§ **Exercise description**:
Please rewrite the records as a Markdown table with columns "Row" and "Line", one row per line, starting at the first line of the records and ending at the line that contains "tap(378, 42)", skipping blank lines and leaving out the pictures.
#### Entries shown
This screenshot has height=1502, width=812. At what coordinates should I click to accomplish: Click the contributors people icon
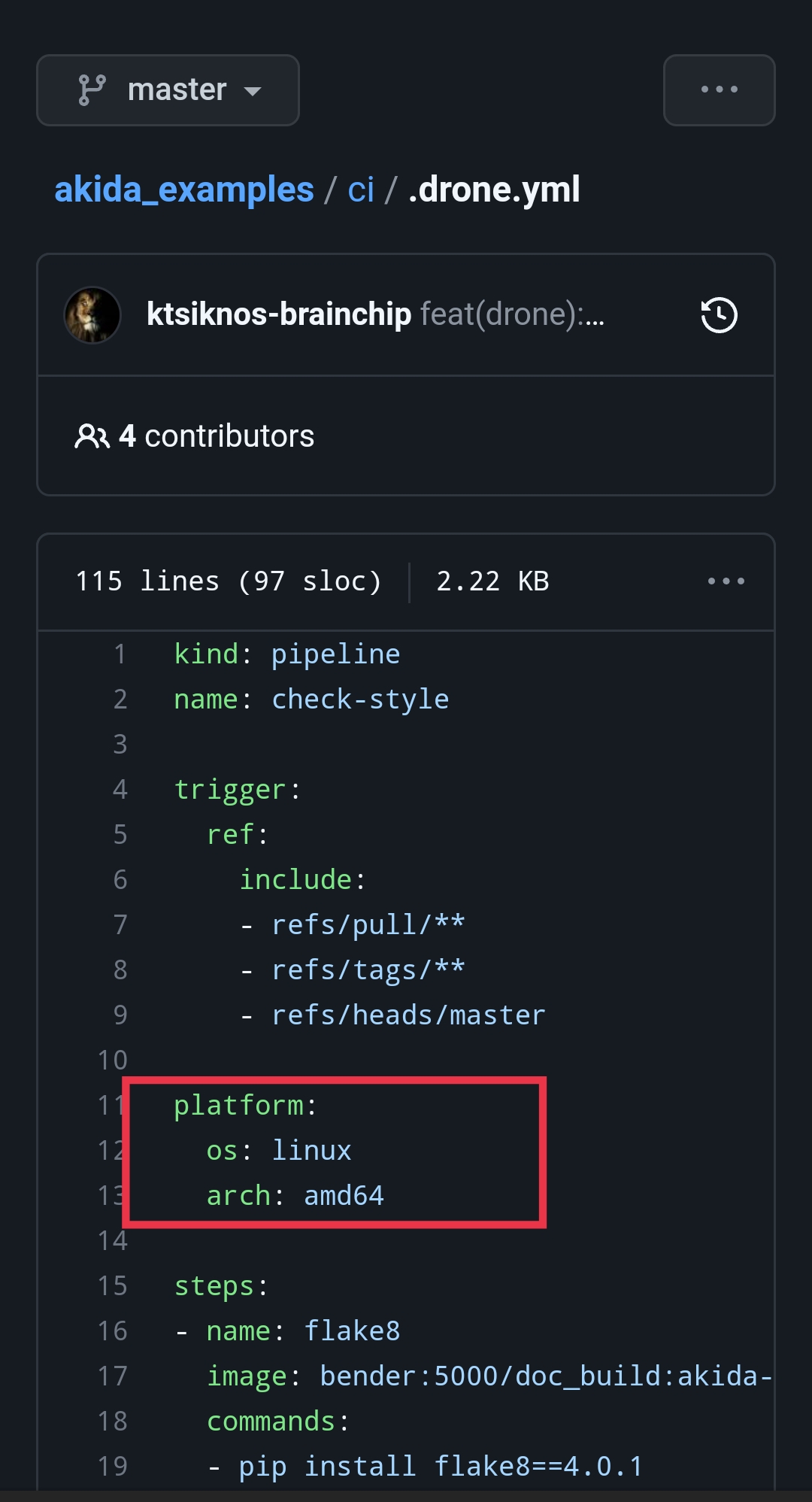[92, 436]
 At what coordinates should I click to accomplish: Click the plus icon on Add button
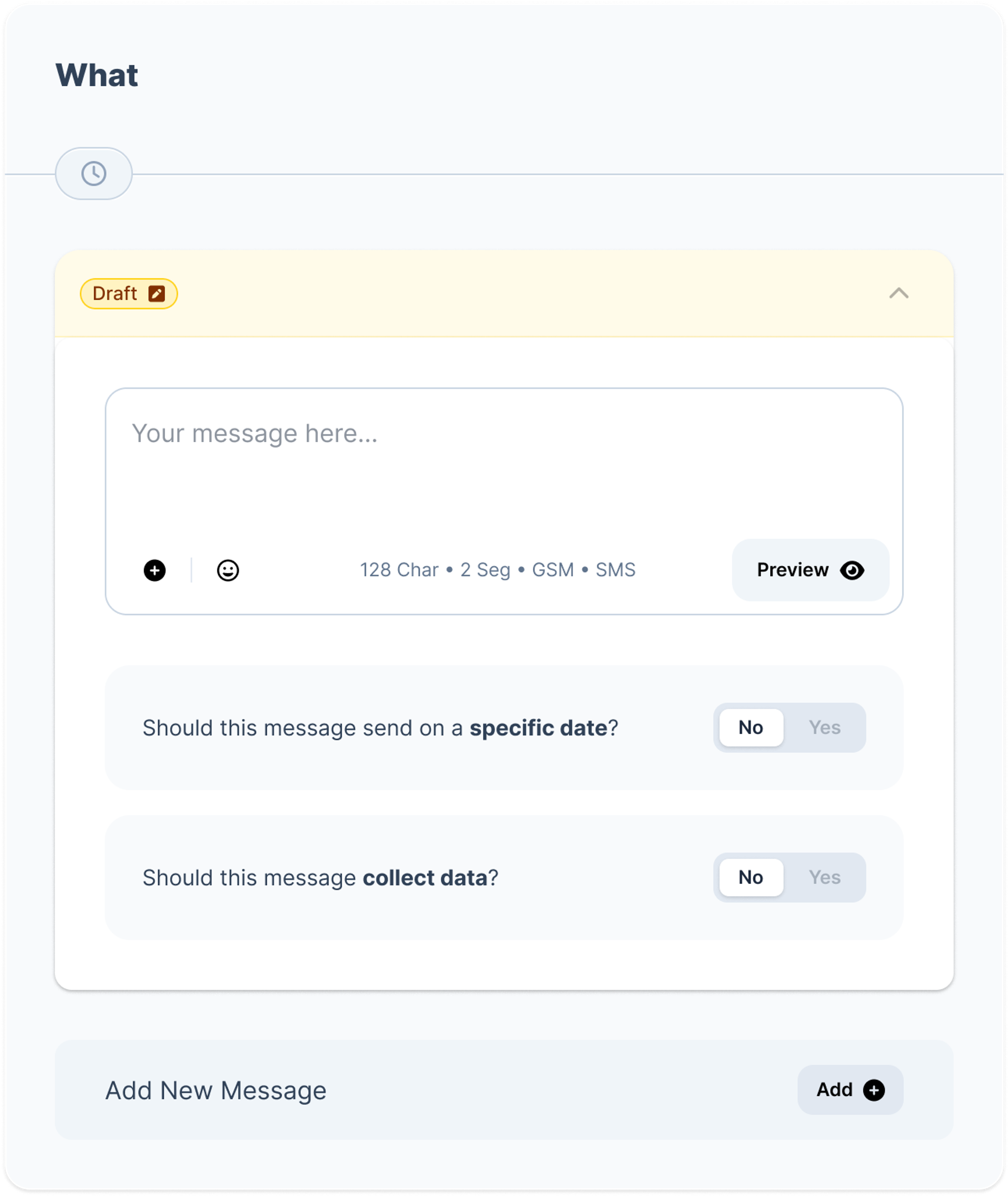click(x=873, y=1090)
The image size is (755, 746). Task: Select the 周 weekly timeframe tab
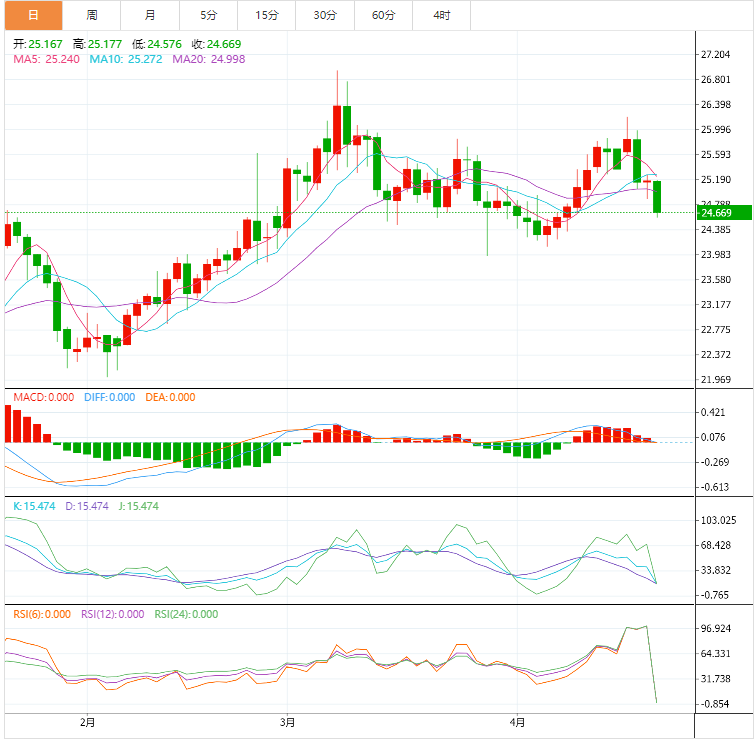point(92,15)
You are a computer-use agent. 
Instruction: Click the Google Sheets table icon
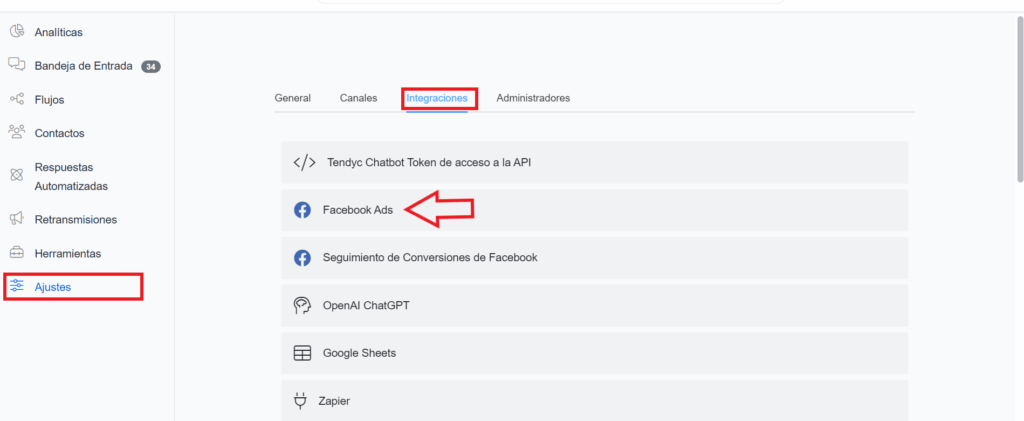click(x=302, y=354)
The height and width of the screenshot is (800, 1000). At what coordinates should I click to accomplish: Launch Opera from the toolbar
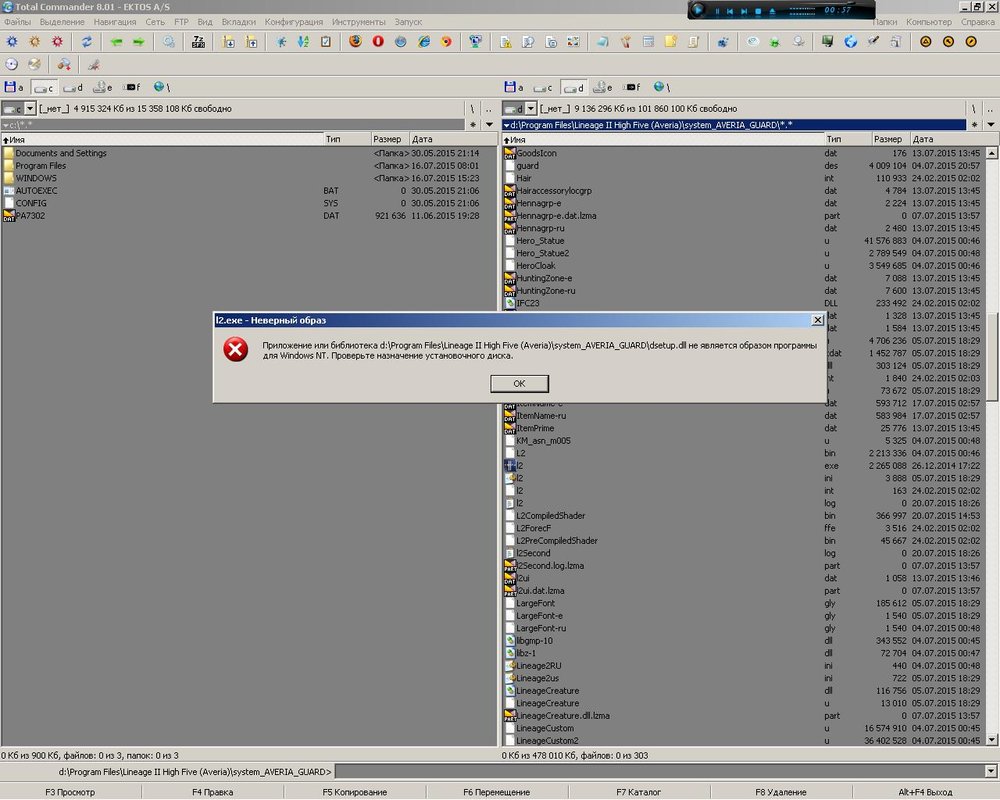tap(378, 42)
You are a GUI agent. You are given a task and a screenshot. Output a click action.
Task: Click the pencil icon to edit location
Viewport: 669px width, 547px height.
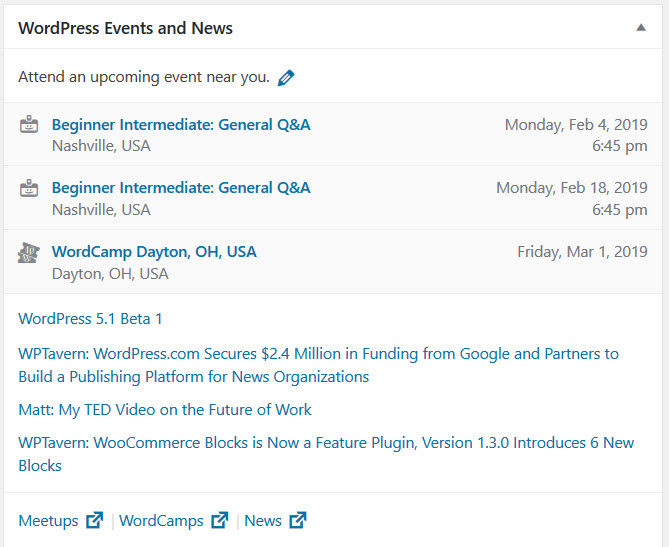[x=286, y=77]
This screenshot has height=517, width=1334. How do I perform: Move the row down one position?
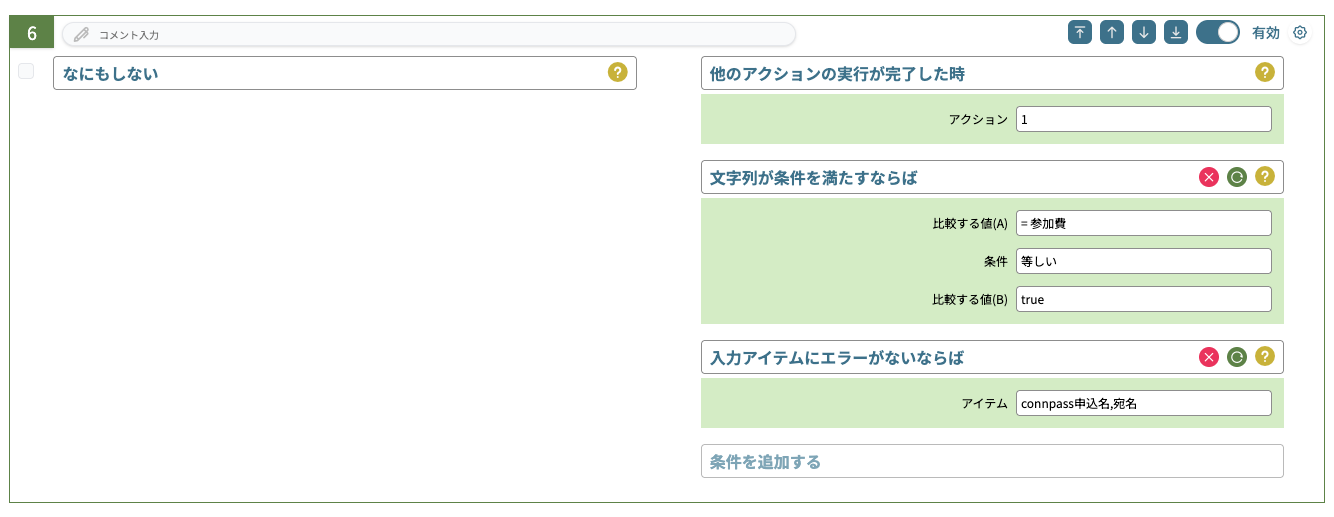tap(1143, 32)
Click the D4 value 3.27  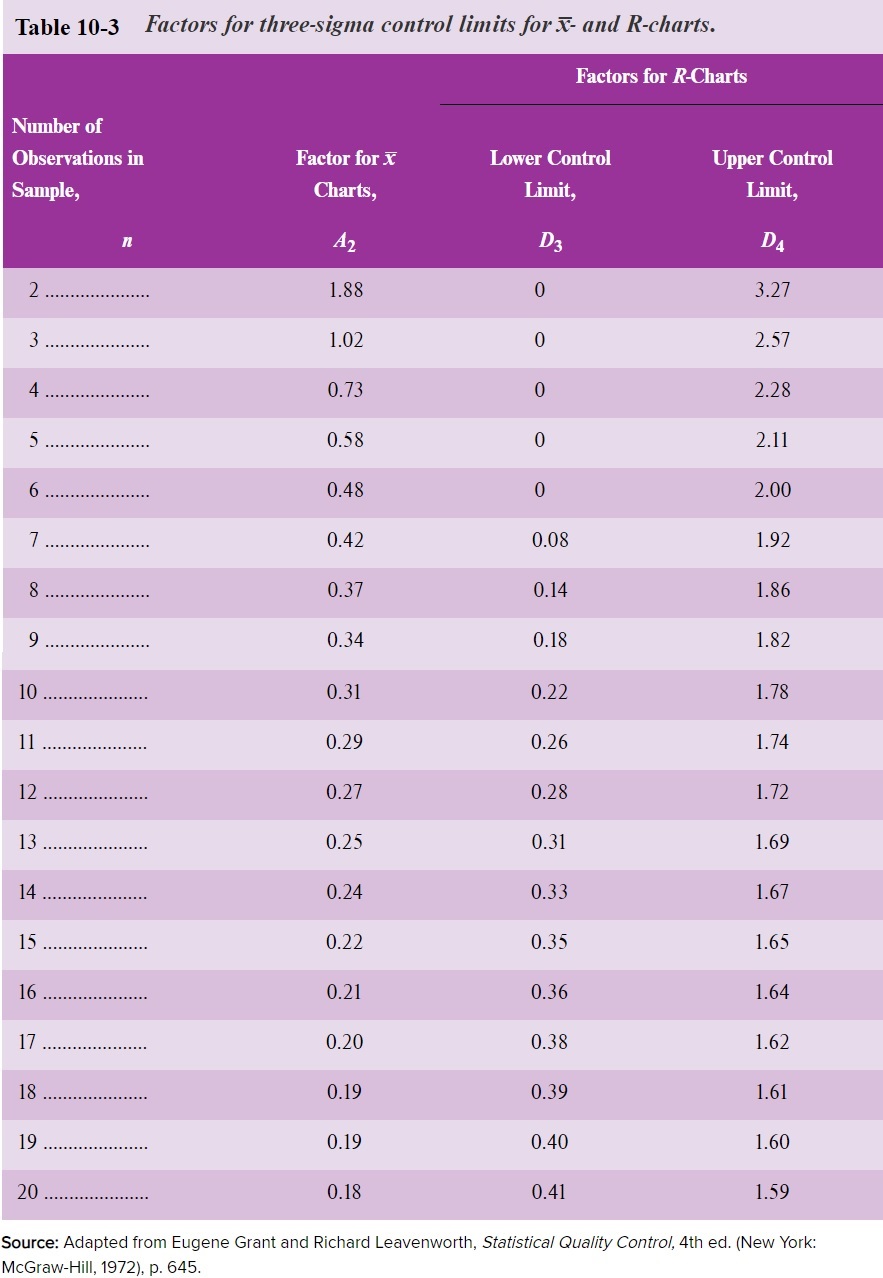pos(772,290)
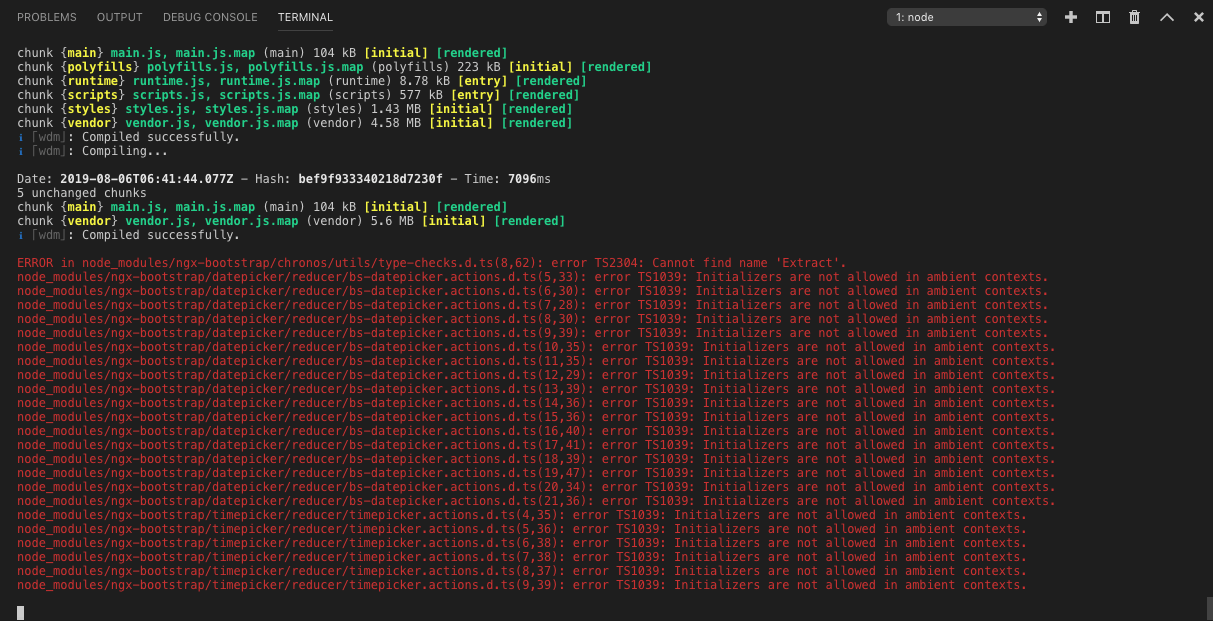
########
§ **Output below**:
| Row | Line |
|---|---|
| 1 | This screenshot has height=1502, width=812. At what coordinates should I click to accomplish: Click the contributors people icon |
| 2 | [92, 436] |
| 3 |  At what coordinates should I click to accomplish: Click the plus icon on Add button |
| 4 | click(x=873, y=1090) |
| 5 | The image size is (755, 746). Task: Select the 周 weekly timeframe tab |
| 6 | point(92,15) |
| 7 | You are a computer-use agent.  |
| 8 | Instruction: Click the Google Sheets table icon |
| 9 | click(x=302, y=354) |
| 10 | The height and width of the screenshot is (800, 1000). At what coordinates should I click to accomplish: Launch Opera from the toolbar |
| 11 | tap(378, 42) |